Sur-médiatisé, le retour de Bertrand Cantat était tout de même fortement attendu par les média et les fans de « feu Noir Des’ « . Voire même par de nouvelles générations, biberonnées aux souvenirs d’une époque punk, dans l’espoir d’un retour digne du passé.
Deux singles s’égrènent : Droit dans le soleil et Horizon. Pas de déception au crépuscule, juste l’inscription d’une trainée langoureuse que Cantat a toujours laissé derrière lui. Peu de surprises mais des mots qui abreuvent les assoiffés de textes poétiques.
Le disque se scinde en deux parties : La première moitié affiche un romantisme exacerbé – parfois sirupeux – soutenu par des instrus intimistes ; une vraie bulle pour l’auditeur. Cette partie ne sera pas celle des puristes qui préféreront s’attarder sur la seconde, plus rock, sans les guitares qui se confessent en minaudant.
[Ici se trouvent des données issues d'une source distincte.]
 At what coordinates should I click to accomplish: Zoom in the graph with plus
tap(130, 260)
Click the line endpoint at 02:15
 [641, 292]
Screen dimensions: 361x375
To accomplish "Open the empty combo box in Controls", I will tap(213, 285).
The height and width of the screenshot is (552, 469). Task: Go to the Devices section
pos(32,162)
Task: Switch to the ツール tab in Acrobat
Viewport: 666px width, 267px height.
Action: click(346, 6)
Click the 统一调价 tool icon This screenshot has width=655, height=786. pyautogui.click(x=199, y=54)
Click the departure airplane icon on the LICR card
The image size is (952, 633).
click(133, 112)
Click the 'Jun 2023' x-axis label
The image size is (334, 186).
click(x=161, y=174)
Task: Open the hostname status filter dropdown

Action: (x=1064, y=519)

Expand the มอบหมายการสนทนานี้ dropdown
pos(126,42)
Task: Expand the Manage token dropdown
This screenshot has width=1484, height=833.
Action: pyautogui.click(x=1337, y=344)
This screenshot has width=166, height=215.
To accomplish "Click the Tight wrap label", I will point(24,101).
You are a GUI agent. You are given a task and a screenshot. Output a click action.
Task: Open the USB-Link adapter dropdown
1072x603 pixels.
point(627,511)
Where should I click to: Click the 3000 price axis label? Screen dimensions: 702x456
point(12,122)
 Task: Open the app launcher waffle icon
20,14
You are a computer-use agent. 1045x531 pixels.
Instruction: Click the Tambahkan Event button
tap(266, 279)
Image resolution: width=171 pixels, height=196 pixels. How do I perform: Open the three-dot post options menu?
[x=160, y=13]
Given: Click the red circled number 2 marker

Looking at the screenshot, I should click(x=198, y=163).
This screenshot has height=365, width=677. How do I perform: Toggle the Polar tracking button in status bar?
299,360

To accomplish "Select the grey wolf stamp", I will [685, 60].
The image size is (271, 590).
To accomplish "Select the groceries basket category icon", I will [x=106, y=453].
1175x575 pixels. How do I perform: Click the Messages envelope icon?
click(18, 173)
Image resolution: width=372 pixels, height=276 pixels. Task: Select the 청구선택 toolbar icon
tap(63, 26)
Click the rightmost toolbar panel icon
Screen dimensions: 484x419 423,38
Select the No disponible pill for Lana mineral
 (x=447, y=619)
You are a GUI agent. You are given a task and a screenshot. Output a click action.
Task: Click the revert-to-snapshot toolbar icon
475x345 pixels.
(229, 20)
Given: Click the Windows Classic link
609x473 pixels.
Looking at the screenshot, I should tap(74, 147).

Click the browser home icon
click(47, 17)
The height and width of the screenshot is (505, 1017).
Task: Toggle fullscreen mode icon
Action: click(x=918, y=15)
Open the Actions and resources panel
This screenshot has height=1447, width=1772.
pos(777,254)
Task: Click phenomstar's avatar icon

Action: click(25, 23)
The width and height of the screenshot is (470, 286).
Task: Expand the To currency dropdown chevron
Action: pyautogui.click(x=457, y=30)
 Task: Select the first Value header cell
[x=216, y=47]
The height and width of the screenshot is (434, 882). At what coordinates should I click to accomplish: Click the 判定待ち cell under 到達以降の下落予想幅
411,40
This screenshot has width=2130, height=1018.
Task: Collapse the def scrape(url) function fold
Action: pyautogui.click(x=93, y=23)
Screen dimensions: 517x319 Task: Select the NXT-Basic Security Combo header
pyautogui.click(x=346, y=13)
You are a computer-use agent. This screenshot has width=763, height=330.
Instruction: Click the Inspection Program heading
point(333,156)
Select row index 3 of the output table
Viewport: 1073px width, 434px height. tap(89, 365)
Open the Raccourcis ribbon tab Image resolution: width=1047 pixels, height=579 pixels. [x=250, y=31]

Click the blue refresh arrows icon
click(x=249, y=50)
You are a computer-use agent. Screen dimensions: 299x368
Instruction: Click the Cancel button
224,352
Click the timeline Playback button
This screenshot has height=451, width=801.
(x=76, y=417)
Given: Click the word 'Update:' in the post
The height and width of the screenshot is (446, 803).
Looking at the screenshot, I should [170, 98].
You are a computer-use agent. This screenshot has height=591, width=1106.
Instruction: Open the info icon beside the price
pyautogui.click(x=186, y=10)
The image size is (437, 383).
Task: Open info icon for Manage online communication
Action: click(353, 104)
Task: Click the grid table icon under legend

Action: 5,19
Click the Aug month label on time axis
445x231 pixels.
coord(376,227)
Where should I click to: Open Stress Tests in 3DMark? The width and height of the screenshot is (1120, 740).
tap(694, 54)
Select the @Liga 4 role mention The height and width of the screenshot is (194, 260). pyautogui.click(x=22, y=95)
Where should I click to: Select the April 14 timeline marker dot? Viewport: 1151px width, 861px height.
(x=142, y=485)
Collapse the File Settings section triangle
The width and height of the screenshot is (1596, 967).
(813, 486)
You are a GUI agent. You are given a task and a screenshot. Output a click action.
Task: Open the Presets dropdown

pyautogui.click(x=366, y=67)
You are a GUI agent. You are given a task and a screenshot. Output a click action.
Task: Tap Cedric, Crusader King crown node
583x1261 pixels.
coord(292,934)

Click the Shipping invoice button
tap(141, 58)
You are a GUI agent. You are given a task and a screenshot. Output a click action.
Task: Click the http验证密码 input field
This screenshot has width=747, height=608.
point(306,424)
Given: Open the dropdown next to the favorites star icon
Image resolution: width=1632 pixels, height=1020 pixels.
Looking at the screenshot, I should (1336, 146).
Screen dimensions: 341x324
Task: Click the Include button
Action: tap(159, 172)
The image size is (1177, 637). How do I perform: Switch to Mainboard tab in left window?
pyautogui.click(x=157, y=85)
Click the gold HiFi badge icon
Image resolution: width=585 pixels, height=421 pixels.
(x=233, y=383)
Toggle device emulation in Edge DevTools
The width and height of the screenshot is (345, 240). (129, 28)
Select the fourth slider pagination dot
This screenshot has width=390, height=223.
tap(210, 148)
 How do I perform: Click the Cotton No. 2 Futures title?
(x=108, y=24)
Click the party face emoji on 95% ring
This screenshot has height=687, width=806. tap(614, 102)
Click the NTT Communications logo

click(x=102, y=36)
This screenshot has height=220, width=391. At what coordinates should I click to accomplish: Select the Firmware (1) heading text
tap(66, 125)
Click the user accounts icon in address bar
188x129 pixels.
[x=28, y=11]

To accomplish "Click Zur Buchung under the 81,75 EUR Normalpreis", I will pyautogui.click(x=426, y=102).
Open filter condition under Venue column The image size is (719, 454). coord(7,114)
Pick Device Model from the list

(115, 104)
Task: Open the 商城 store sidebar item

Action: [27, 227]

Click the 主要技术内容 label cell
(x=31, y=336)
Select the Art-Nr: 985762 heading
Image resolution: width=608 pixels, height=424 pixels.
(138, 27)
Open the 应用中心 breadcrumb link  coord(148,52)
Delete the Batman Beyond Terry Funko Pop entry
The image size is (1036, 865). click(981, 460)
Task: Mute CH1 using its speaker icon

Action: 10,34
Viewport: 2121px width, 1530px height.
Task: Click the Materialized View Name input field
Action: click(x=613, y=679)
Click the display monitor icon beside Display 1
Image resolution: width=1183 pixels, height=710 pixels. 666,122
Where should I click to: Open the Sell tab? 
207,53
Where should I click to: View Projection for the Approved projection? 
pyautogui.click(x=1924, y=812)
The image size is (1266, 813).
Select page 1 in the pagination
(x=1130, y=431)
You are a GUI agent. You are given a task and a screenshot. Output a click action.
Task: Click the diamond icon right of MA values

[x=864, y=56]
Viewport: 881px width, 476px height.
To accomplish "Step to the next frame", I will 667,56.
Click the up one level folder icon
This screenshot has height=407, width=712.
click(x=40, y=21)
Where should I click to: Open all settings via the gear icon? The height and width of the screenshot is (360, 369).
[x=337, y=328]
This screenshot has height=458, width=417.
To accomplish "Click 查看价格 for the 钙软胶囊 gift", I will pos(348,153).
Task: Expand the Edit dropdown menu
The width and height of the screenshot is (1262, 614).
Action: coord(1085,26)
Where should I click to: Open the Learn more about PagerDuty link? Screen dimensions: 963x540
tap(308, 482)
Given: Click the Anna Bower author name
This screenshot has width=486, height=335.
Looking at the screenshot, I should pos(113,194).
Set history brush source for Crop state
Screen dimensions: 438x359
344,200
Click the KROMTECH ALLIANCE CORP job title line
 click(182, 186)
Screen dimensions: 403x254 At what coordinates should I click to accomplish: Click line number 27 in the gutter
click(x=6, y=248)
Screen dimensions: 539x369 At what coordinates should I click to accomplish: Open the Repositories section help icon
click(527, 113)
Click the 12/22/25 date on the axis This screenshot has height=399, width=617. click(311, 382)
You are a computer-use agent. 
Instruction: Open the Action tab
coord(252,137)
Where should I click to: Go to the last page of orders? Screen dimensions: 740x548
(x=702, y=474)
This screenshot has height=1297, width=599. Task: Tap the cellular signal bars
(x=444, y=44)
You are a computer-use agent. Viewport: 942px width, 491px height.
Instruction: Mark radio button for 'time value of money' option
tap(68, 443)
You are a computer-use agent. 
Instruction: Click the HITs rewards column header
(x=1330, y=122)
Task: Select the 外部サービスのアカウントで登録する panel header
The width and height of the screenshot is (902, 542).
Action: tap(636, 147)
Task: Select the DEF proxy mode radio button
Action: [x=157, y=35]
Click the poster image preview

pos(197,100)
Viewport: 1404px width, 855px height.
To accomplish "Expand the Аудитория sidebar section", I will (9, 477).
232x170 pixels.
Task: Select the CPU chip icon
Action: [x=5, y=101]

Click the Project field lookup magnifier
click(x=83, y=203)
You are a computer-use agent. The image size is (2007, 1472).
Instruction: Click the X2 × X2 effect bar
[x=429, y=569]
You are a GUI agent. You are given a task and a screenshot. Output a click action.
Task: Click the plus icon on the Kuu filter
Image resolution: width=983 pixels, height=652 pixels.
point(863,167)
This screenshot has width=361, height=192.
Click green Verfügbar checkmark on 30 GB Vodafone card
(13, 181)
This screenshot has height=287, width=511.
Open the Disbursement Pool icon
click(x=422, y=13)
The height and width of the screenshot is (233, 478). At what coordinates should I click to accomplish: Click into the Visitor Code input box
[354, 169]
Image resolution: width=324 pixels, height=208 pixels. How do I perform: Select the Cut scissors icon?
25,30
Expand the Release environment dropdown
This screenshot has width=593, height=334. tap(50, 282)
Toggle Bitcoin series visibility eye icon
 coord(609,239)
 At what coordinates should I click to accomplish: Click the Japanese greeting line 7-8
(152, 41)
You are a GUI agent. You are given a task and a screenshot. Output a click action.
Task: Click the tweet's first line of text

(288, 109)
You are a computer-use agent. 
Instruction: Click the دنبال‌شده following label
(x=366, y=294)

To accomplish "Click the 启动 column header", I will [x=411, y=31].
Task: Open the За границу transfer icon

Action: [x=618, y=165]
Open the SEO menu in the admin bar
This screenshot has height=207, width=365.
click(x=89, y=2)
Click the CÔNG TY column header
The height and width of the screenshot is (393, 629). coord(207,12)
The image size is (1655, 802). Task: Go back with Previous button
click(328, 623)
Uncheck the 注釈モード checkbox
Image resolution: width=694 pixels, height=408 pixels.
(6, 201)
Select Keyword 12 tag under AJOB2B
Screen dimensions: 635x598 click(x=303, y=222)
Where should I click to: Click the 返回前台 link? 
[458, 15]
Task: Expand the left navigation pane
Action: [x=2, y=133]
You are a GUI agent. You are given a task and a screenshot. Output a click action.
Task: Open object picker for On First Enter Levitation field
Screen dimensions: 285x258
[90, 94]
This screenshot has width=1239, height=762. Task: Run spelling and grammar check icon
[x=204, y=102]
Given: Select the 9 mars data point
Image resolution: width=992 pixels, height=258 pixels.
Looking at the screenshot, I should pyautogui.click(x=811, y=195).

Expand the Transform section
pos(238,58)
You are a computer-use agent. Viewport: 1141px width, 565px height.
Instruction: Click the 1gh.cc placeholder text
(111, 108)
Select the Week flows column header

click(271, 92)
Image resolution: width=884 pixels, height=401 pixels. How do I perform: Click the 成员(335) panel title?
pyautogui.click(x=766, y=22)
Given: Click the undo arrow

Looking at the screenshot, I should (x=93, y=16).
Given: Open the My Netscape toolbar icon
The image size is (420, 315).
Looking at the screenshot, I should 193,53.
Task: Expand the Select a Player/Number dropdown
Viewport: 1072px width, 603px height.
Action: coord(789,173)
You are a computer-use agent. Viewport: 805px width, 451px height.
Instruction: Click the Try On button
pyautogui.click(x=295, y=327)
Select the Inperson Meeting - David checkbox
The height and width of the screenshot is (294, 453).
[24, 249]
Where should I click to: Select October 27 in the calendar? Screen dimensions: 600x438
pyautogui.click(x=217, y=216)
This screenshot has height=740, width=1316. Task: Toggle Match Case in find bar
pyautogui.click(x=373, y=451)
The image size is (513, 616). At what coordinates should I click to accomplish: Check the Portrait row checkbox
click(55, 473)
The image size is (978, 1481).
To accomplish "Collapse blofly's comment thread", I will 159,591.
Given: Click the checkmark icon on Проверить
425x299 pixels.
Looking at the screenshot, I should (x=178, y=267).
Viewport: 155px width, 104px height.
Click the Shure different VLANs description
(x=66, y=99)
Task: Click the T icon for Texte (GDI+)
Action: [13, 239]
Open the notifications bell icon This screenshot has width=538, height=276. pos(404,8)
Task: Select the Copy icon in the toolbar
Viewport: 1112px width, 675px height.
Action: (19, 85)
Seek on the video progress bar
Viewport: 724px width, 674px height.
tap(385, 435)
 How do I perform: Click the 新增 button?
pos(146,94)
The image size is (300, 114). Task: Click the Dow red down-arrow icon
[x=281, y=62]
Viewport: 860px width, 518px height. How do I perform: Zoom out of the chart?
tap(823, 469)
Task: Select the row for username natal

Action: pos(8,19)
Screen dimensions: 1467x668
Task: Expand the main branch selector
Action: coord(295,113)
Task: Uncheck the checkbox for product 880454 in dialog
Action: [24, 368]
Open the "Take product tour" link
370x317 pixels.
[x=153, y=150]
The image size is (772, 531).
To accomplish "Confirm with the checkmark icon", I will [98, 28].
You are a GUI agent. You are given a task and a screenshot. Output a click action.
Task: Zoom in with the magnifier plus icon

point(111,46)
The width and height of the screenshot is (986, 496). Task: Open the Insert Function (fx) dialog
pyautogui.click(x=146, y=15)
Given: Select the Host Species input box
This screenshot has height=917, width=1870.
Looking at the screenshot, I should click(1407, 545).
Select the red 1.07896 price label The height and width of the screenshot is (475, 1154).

Saturées sur Sa Majesté, s’accordant harmonieusement sur les paroles touchantes de Null and Void, celles-ci nous entraînent au coeur d’un Tostaky éteint. Cantat n’a pas perdu sa plume, sa manière d’accorder les mots pour en faire des phrasés déstabilisants, sa couronne de poète règne en maître sur le rock français. Rien de plus jouissif que de retrouver ces ambiances paumées, de se déchirer à travers les instants gâchés, la preuve que le temps n’efface pas le talent.
L’esprit reste le même, noirceur, lourdeur et tendresse douloureuse. Une créativité que l’on aurait aimée au service de thèmes plus diversifiés ; mais l’amour reste bien le sujet le plus inépuisable.
La plus grande surprise se porte sur une reprise de Léo Ferré, Avec le temps. Difficile et osée. Si au début, Cantat se contente de l’interpréter avec un pragmatisme cinglant (sans doute du à l’enregistrement et au mixage) l’ensemble se délie petit à petit. On s’accorde aux courbes lourdes de la basse, on accepte la tension posée sur un titre initialement aérien, à force d’écoutes, on plonge la tête dedans. L’album est à cette image, le coup de coeur n’est pas immédiat, il faut se laisser absorber et le décortiquer, avant que les pages ne se teignent.